* start Record extracts *

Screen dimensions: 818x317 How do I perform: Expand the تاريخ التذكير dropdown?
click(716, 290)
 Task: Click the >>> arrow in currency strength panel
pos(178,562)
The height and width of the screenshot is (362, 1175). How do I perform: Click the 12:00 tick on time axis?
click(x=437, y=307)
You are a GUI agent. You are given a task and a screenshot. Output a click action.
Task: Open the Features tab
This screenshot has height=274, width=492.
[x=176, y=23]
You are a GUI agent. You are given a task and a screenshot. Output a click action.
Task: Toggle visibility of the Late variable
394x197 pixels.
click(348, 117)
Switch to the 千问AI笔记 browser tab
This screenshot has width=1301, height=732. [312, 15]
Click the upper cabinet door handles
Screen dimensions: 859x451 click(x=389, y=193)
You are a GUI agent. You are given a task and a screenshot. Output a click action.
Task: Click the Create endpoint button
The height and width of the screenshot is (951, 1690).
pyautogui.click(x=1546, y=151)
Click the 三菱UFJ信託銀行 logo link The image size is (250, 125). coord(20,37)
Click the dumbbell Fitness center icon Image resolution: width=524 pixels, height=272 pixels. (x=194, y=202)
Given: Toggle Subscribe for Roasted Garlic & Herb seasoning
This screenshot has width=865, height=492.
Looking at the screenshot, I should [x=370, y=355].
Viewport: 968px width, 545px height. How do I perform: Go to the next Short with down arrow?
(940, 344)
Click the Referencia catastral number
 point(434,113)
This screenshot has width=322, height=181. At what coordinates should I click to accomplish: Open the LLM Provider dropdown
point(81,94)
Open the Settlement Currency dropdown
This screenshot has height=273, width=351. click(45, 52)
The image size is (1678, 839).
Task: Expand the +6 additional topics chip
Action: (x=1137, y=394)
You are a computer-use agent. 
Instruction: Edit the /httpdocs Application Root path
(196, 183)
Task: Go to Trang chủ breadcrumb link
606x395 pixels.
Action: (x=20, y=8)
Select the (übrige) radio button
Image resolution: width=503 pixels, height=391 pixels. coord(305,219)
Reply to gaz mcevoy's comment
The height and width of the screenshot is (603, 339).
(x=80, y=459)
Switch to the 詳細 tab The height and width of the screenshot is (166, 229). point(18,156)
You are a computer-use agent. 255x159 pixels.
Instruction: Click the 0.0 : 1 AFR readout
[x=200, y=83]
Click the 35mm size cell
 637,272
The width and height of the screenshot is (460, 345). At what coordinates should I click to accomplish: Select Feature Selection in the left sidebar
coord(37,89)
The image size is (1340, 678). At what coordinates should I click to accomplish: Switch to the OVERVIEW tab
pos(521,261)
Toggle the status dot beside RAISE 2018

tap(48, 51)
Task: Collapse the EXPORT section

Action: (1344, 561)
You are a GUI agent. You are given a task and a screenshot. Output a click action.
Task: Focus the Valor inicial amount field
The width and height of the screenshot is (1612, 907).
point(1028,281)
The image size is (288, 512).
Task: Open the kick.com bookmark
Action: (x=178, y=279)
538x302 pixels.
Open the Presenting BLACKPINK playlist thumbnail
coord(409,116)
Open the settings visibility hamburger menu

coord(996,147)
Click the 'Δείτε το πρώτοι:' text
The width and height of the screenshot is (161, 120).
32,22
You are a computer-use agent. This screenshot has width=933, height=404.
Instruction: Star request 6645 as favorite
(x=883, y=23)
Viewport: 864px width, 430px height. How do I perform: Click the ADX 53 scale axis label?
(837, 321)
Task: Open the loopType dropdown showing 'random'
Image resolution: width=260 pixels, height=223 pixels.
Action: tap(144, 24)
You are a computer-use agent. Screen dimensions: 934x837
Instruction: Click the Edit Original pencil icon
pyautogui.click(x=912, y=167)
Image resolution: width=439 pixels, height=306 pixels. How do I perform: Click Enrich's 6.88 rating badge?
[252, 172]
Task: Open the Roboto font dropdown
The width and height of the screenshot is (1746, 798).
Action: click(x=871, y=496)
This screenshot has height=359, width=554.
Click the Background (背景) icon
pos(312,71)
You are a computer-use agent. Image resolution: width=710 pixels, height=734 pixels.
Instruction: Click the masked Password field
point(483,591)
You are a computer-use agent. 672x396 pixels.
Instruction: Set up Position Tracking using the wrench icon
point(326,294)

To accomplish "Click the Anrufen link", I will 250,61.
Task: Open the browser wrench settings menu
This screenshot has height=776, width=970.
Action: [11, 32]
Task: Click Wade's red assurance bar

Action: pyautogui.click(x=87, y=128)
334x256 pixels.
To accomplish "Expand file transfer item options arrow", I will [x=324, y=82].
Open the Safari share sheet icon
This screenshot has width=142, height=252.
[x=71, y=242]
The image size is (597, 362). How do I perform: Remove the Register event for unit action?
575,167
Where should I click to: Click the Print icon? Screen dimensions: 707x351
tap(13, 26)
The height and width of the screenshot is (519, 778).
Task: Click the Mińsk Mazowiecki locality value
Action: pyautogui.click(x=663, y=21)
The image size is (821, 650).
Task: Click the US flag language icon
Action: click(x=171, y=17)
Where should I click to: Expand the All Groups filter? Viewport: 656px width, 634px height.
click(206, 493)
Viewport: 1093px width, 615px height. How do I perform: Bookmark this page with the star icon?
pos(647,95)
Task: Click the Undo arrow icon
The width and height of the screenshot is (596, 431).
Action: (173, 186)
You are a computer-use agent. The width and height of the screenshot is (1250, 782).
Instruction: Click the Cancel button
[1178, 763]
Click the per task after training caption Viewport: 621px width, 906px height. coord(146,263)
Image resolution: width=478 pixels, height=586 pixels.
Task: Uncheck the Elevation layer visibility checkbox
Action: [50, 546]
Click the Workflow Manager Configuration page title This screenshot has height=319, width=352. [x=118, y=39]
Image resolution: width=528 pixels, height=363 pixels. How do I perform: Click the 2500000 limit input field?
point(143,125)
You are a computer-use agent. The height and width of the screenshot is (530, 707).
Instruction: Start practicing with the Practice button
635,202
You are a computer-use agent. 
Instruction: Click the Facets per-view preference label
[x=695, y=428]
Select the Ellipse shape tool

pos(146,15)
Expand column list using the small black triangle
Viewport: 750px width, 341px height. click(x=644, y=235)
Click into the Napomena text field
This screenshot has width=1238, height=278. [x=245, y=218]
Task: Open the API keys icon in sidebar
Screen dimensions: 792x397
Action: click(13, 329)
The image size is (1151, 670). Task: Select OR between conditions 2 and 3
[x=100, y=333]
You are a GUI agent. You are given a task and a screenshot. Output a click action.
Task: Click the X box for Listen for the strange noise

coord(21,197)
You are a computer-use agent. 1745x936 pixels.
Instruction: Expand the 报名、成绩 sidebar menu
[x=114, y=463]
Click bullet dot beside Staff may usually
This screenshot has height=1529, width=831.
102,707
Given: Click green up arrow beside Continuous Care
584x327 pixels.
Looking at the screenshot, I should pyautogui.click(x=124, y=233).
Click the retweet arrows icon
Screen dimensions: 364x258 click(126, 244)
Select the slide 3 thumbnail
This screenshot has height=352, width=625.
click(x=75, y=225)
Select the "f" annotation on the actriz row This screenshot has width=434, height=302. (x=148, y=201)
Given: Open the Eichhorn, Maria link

* end Record extracts *

◆ **Task to carry out**
Copy these lines word for word.

◆ **Result for this exercise**
Screen dimensions: 818x317 How do I perform: Expand the تاريخ التذكير dropdown?
click(716, 290)
 Task: Click the >>> arrow in currency strength panel
pos(178,562)
The height and width of the screenshot is (362, 1175). How do I perform: Click the 12:00 tick on time axis?
click(x=437, y=307)
You are a GUI agent. You are given a task and a screenshot. Output a click action.
Task: Open the Features tab
This screenshot has height=274, width=492.
[x=176, y=23]
You are a GUI agent. You are given a task and a screenshot. Output a click action.
Task: Toggle visibility of the Late variable
394x197 pixels.
click(348, 117)
Switch to the 千问AI笔记 browser tab
This screenshot has width=1301, height=732. [312, 15]
Click the upper cabinet door handles
Screen dimensions: 859x451 click(x=389, y=193)
You are a GUI agent. You are given a task and a screenshot. Output a click action.
Task: Click the Create endpoint button
The height and width of the screenshot is (951, 1690).
pyautogui.click(x=1546, y=151)
Click the 三菱UFJ信託銀行 logo link The image size is (250, 125). coord(20,37)
Click the dumbbell Fitness center icon Image resolution: width=524 pixels, height=272 pixels. (x=194, y=202)
Given: Toggle Subscribe for Roasted Garlic & Herb seasoning
This screenshot has width=865, height=492.
Looking at the screenshot, I should [x=370, y=355].
Viewport: 968px width, 545px height. How do I perform: Go to the next Short with down arrow?
(940, 344)
Click the Referencia catastral number
 point(434,113)
This screenshot has width=322, height=181. At what coordinates should I click to accomplish: Open the LLM Provider dropdown
point(81,94)
Open the Settlement Currency dropdown
This screenshot has height=273, width=351. click(45, 52)
The image size is (1678, 839).
Task: Expand the +6 additional topics chip
Action: (x=1137, y=394)
You are a computer-use agent. 
Instruction: Edit the /httpdocs Application Root path
(196, 183)
Task: Go to Trang chủ breadcrumb link
606x395 pixels.
Action: (x=20, y=8)
Select the (übrige) radio button
Image resolution: width=503 pixels, height=391 pixels. coord(305,219)
Reply to gaz mcevoy's comment
The height and width of the screenshot is (603, 339).
(x=80, y=459)
Switch to the 詳細 tab The height and width of the screenshot is (166, 229). point(18,156)
You are a computer-use agent. 255x159 pixels.
Instruction: Click the 0.0 : 1 AFR readout
[x=200, y=83]
Click the 35mm size cell
 637,272
The width and height of the screenshot is (460, 345). At what coordinates should I click to accomplish: Select Feature Selection in the left sidebar
coord(37,89)
The image size is (1340, 678). At what coordinates should I click to accomplish: Switch to the OVERVIEW tab
pos(521,261)
Toggle the status dot beside RAISE 2018

tap(48, 51)
Task: Collapse the EXPORT section

Action: (1344, 561)
You are a GUI agent. You are given a task and a screenshot. Output a click action.
Task: Focus the Valor inicial amount field
The width and height of the screenshot is (1612, 907).
point(1028,281)
The image size is (288, 512).
Task: Open the kick.com bookmark
Action: (x=178, y=279)
538x302 pixels.
Open the Presenting BLACKPINK playlist thumbnail
coord(409,116)
Open the settings visibility hamburger menu

coord(996,147)
Click the 'Δείτε το πρώτοι:' text
The width and height of the screenshot is (161, 120).
32,22
You are a computer-use agent. This screenshot has width=933, height=404.
Instruction: Star request 6645 as favorite
(x=883, y=23)
Viewport: 864px width, 430px height. How do I perform: Click the ADX 53 scale axis label?
(837, 321)
Task: Open the loopType dropdown showing 'random'
Image resolution: width=260 pixels, height=223 pixels.
Action: tap(144, 24)
You are a computer-use agent. Screen dimensions: 934x837
Instruction: Click the Edit Original pencil icon
pyautogui.click(x=912, y=167)
Image resolution: width=439 pixels, height=306 pixels. How do I perform: Click Enrich's 6.88 rating badge?
[252, 172]
Task: Open the Roboto font dropdown
The width and height of the screenshot is (1746, 798).
Action: click(x=871, y=496)
This screenshot has height=359, width=554.
Click the Background (背景) icon
pos(312,71)
You are a computer-use agent. Image resolution: width=710 pixels, height=734 pixels.
Instruction: Click the masked Password field
point(483,591)
You are a computer-use agent. 672x396 pixels.
Instruction: Set up Position Tracking using the wrench icon
point(326,294)

To accomplish "Click the Anrufen link", I will 250,61.
Task: Open the browser wrench settings menu
This screenshot has height=776, width=970.
Action: [11, 32]
Task: Click Wade's red assurance bar

Action: pyautogui.click(x=87, y=128)
334x256 pixels.
To accomplish "Expand file transfer item options arrow", I will [x=324, y=82].
Open the Safari share sheet icon
This screenshot has width=142, height=252.
[x=71, y=242]
The image size is (597, 362). How do I perform: Remove the Register event for unit action?
575,167
Where should I click to: Click the Print icon? Screen dimensions: 707x351
tap(13, 26)
The height and width of the screenshot is (519, 778).
Task: Click the Mińsk Mazowiecki locality value
Action: pyautogui.click(x=663, y=21)
The image size is (821, 650).
Task: Click the US flag language icon
Action: click(x=171, y=17)
Where should I click to: Expand the All Groups filter? Viewport: 656px width, 634px height.
click(206, 493)
Viewport: 1093px width, 615px height. How do I perform: Bookmark this page with the star icon?
pos(647,95)
Task: Click the Undo arrow icon
The width and height of the screenshot is (596, 431).
Action: (173, 186)
You are a computer-use agent. The width and height of the screenshot is (1250, 782).
Instruction: Click the Cancel button
[1178, 763]
Click the per task after training caption Viewport: 621px width, 906px height. coord(146,263)
Image resolution: width=478 pixels, height=586 pixels.
Task: Uncheck the Elevation layer visibility checkbox
Action: [50, 546]
Click the Workflow Manager Configuration page title This screenshot has height=319, width=352. [x=118, y=39]
Image resolution: width=528 pixels, height=363 pixels. How do I perform: Click the 2500000 limit input field?
point(143,125)
You are a computer-use agent. The height and width of the screenshot is (530, 707).
Instruction: Start practicing with the Practice button
635,202
You are a computer-use agent. 
Instruction: Click the Facets per-view preference label
[x=695, y=428]
Select the Ellipse shape tool

pos(146,15)
Expand column list using the small black triangle
Viewport: 750px width, 341px height. click(x=644, y=235)
Click into the Napomena text field
This screenshot has width=1238, height=278. [x=245, y=218]
Task: Open the API keys icon in sidebar
Screen dimensions: 792x397
Action: click(13, 329)
The image size is (1151, 670). Task: Select OR between conditions 2 and 3
[x=100, y=333]
You are a GUI agent. You are given a task and a screenshot. Output a click action.
Task: Click the X box for Listen for the strange noise

coord(21,197)
You are a computer-use agent. 1745x936 pixels.
Instruction: Expand the 报名、成绩 sidebar menu
[x=114, y=463]
Click bullet dot beside Staff may usually
This screenshot has height=1529, width=831.
102,707
Given: Click green up arrow beside Continuous Care
584x327 pixels.
Looking at the screenshot, I should pyautogui.click(x=124, y=233).
Click the retweet arrows icon
Screen dimensions: 364x258 click(126, 244)
Select the slide 3 thumbnail
This screenshot has height=352, width=625.
click(x=75, y=225)
Select the "f" annotation on the actriz row This screenshot has width=434, height=302. (x=148, y=201)
Given: Open the Eichhorn, Maria link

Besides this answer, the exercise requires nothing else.